**Exercise prompt**
Arrange everything from the line containing "You are a computer-use" down to the end of the records as a Markdown table with the columns Row and Line, numbering each line and skipping blank lines. Leave the pictures out of the answer.

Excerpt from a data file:

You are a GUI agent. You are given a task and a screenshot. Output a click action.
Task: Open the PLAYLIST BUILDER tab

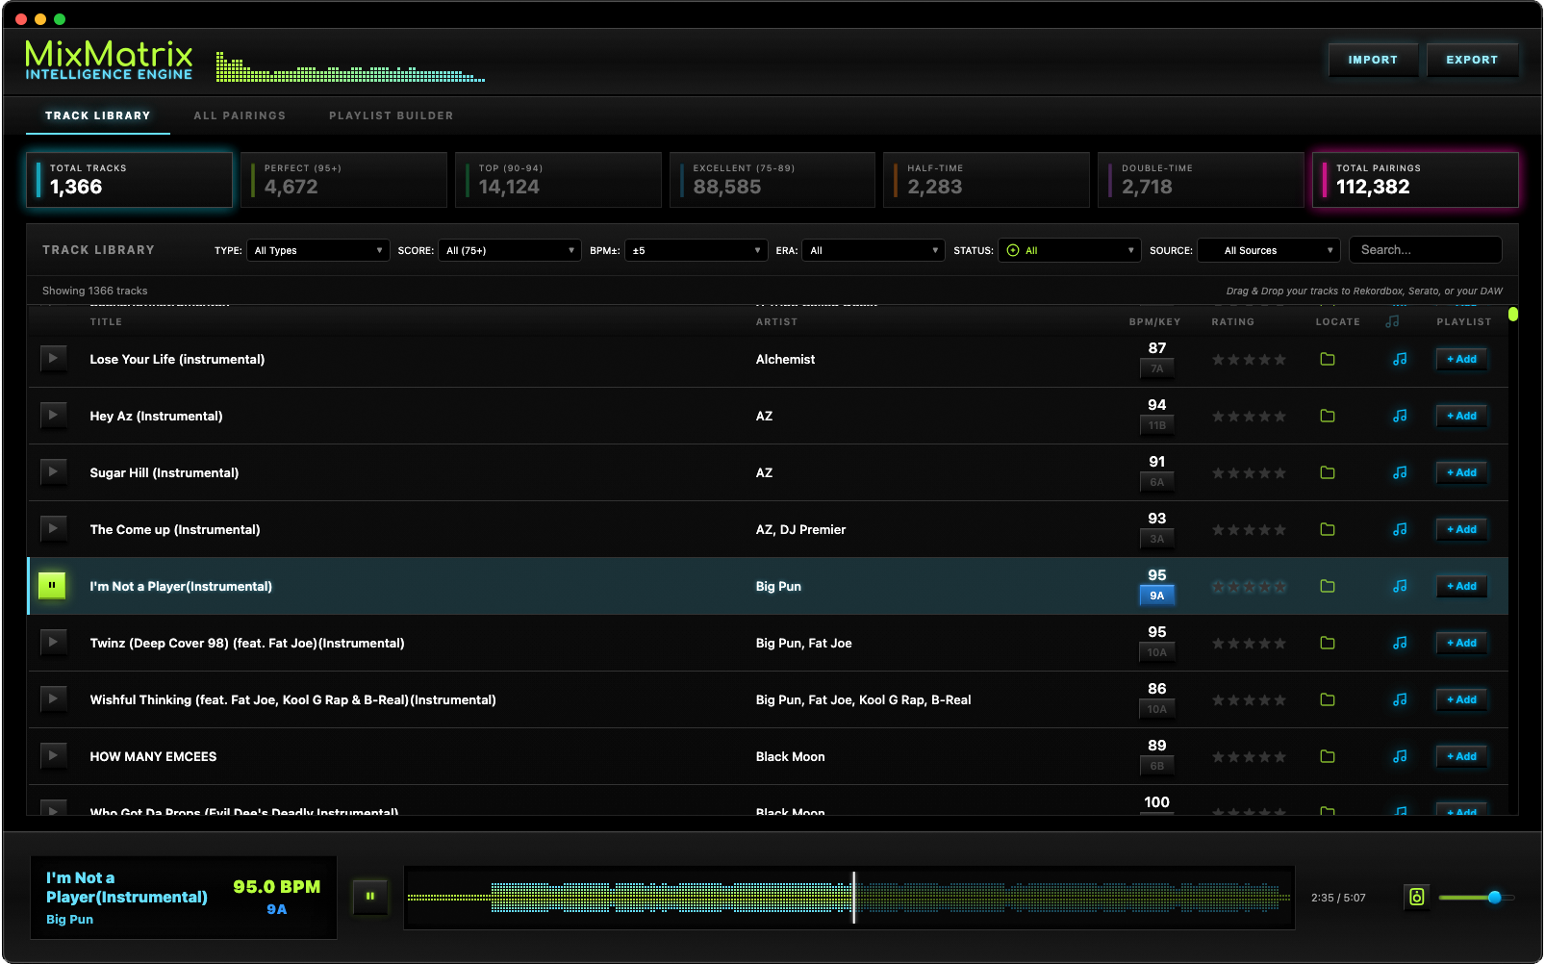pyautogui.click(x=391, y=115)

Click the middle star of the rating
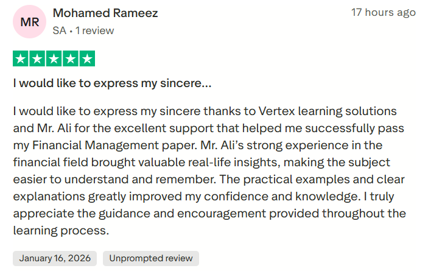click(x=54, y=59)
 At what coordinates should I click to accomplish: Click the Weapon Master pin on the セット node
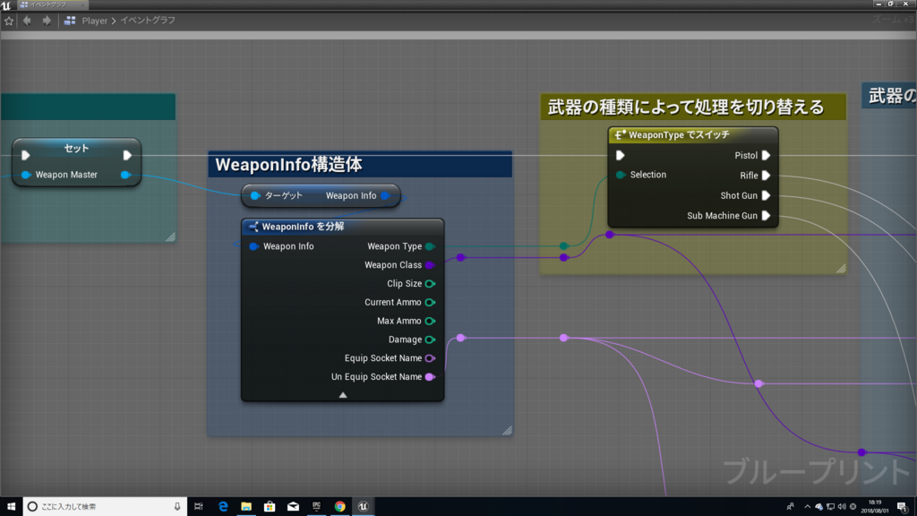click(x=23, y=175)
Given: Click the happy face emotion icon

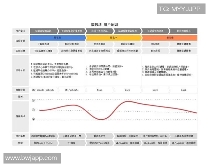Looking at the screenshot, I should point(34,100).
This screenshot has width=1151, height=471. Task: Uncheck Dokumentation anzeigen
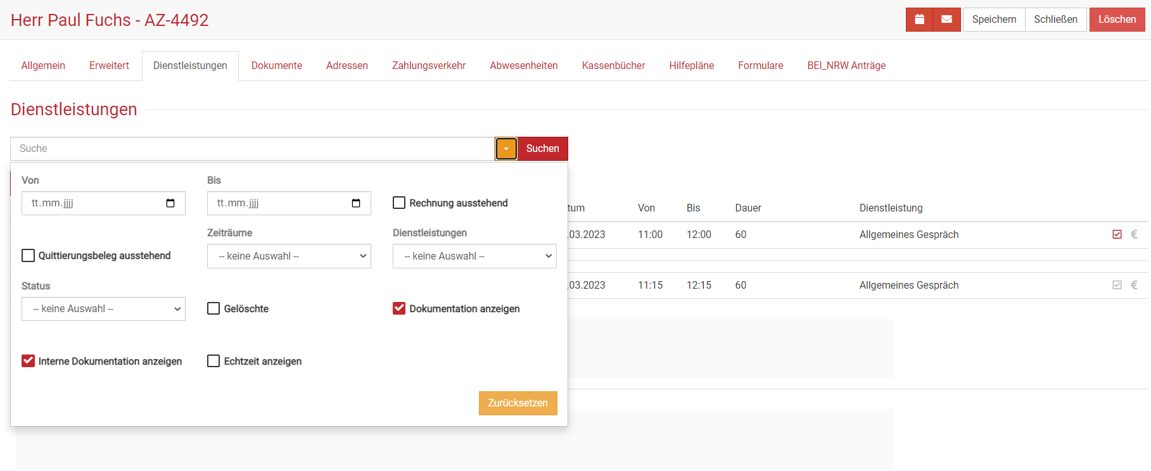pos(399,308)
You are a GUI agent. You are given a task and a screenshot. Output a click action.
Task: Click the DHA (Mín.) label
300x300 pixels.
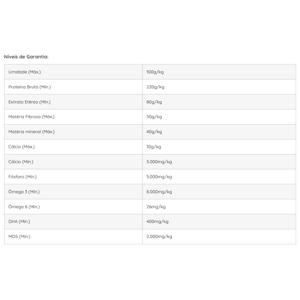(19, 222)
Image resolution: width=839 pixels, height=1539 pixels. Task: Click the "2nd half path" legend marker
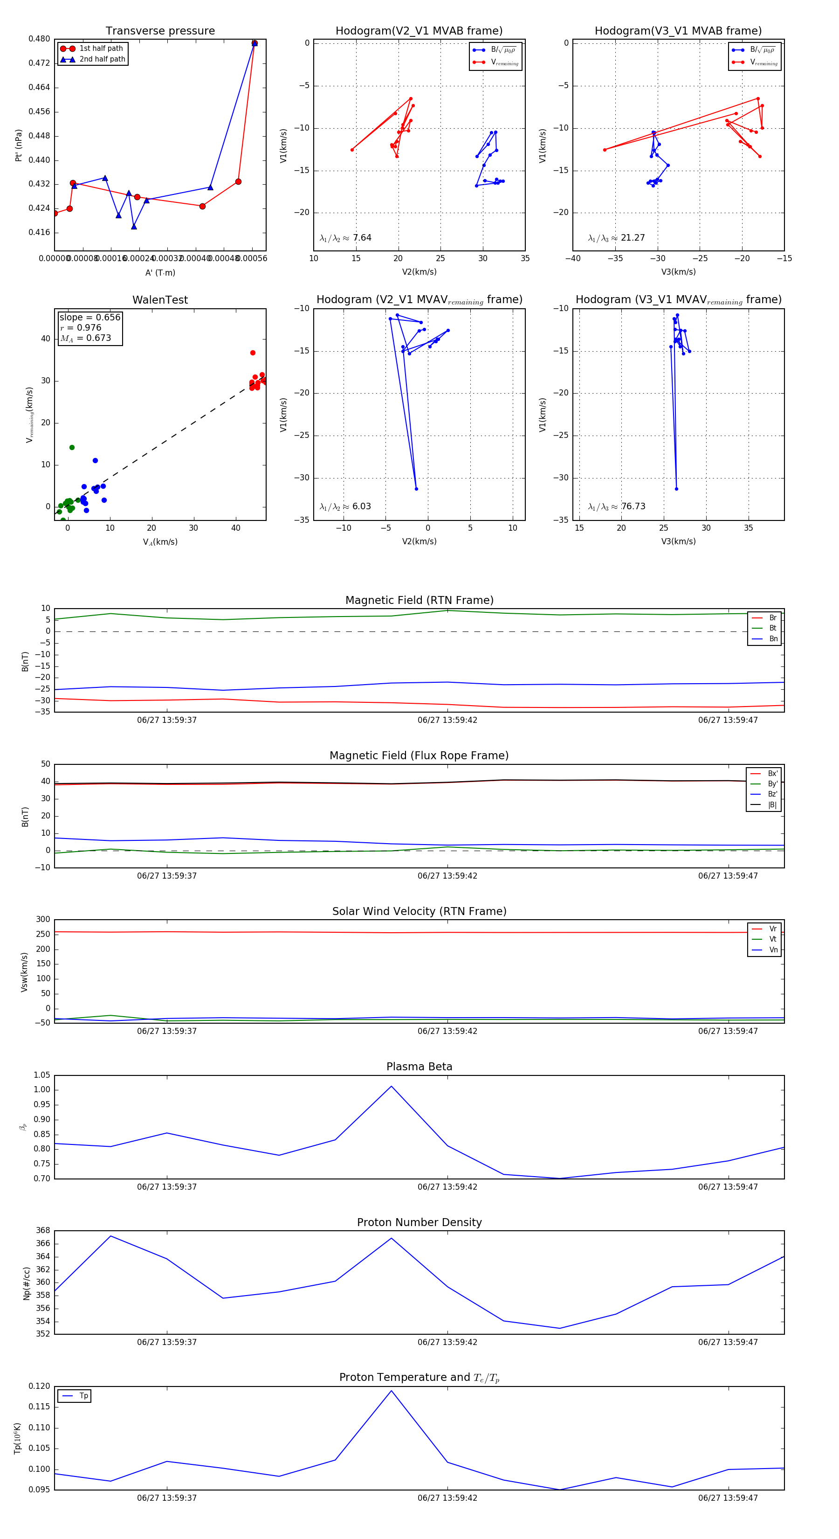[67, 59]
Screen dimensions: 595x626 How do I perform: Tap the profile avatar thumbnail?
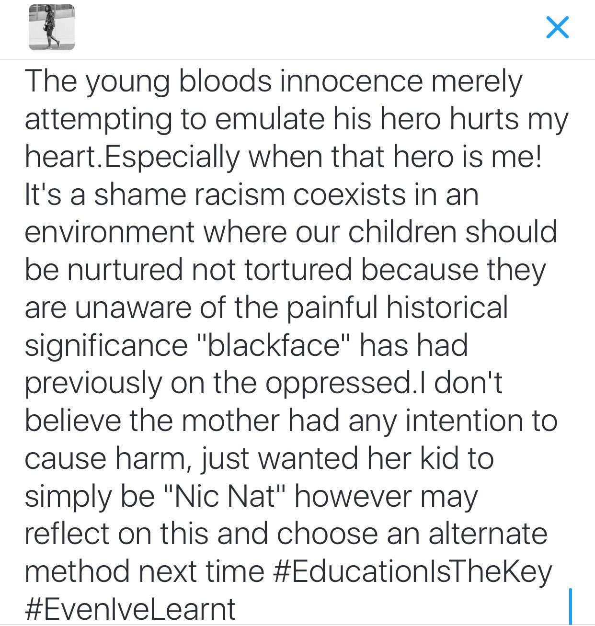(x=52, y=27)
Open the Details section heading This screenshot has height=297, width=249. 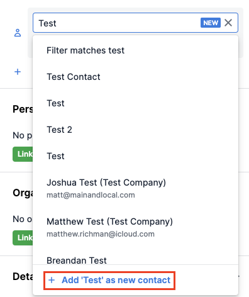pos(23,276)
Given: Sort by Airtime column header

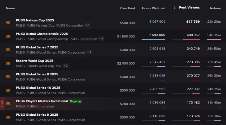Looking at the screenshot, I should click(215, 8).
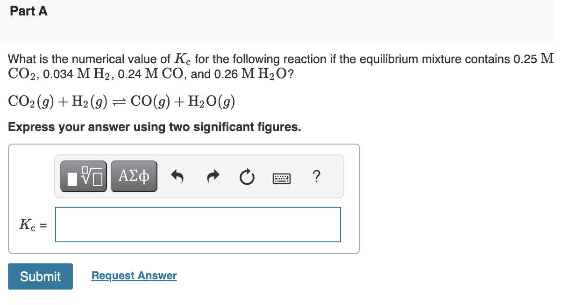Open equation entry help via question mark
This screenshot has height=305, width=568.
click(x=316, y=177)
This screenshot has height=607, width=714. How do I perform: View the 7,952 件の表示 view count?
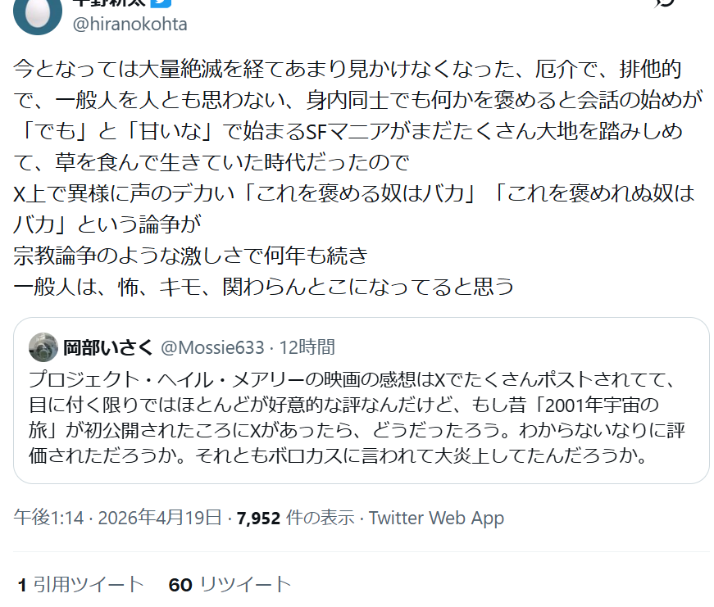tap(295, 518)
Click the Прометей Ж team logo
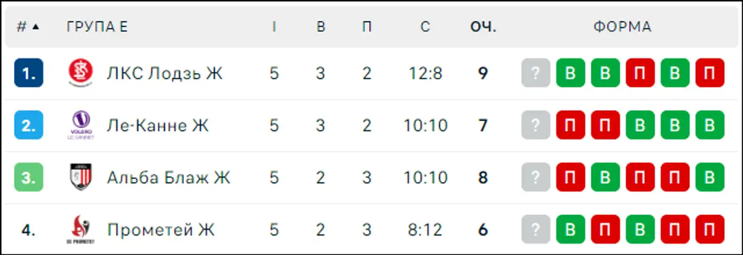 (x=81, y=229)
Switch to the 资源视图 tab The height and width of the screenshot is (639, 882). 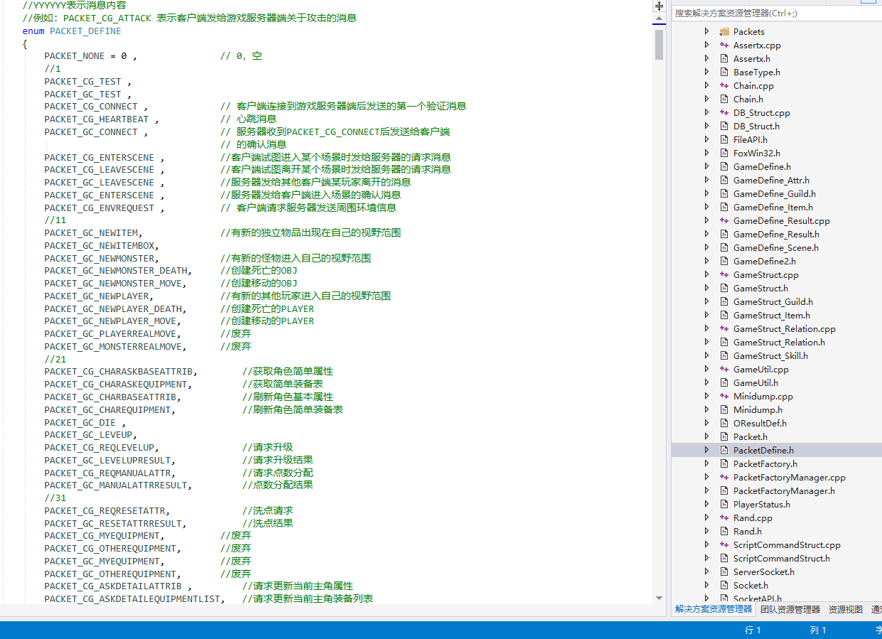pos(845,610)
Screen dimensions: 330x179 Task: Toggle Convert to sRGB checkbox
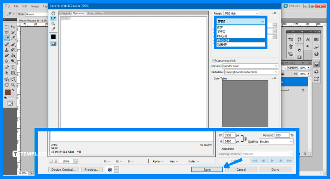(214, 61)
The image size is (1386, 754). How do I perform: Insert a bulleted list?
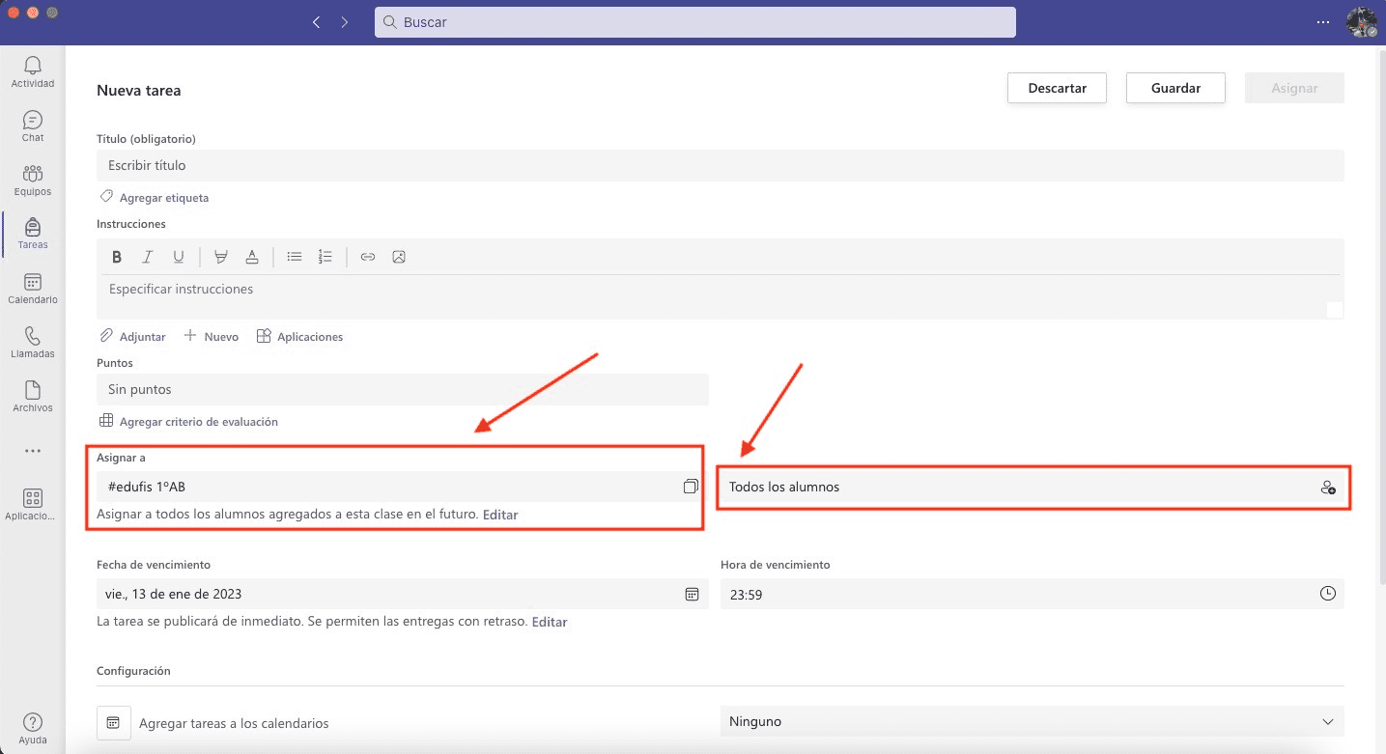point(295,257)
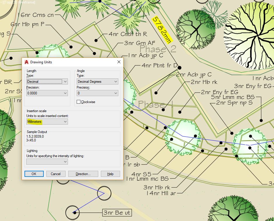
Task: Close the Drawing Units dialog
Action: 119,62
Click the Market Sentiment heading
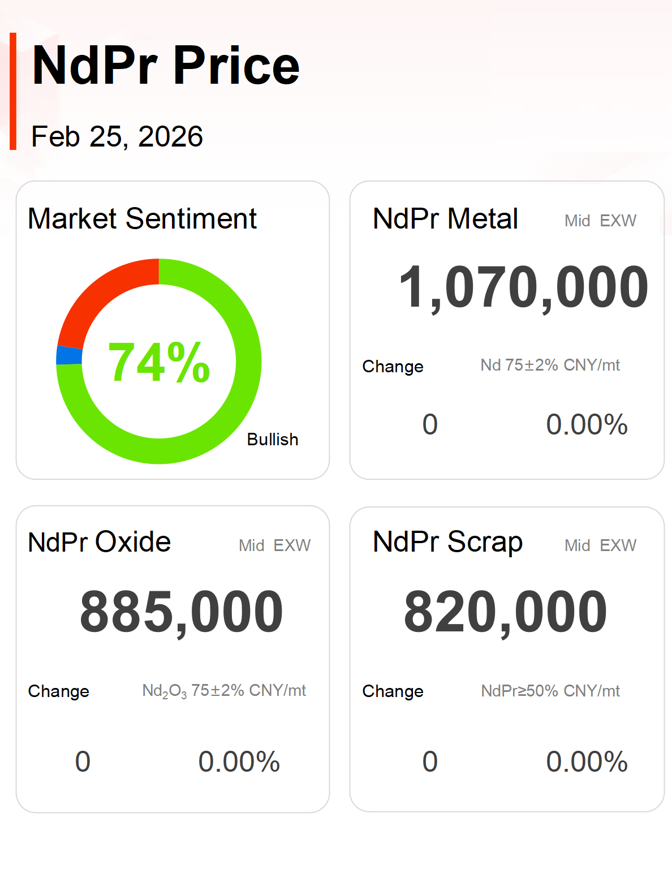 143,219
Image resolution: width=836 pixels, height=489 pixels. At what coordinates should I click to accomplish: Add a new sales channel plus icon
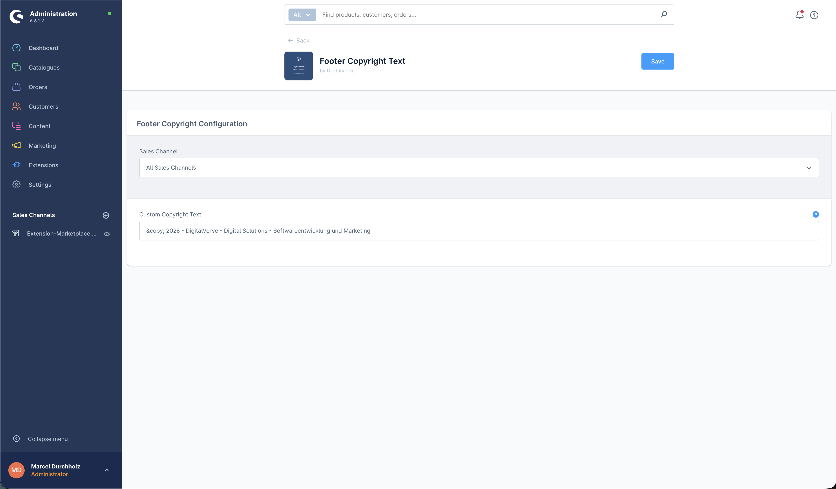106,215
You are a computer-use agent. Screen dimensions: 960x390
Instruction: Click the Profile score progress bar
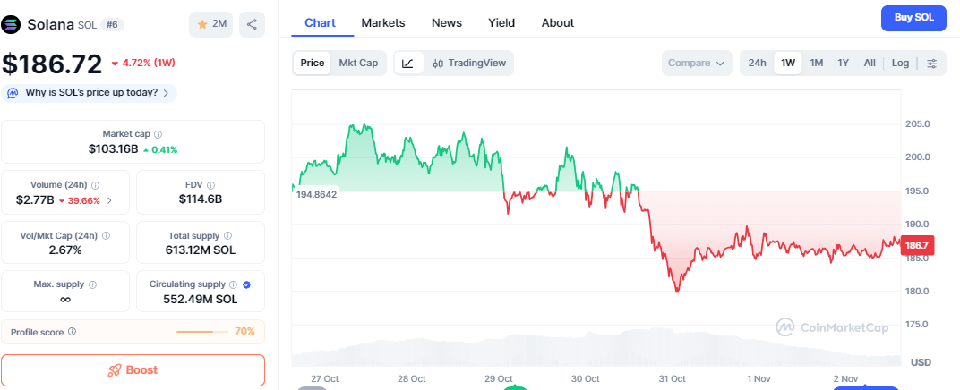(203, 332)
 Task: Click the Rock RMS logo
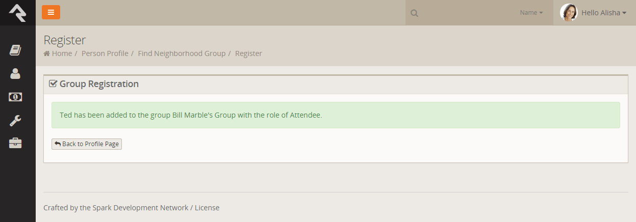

**Exercise result**
| Row | Line |
|---|---|
| 1 | You are a computer-use agent. Screen dimensions: 960x390 |
| 2 | Instruction: Click the Profile score progress bar |
| 3 | (203, 332) |
| 4 |  Task: Click the Rock RMS logo |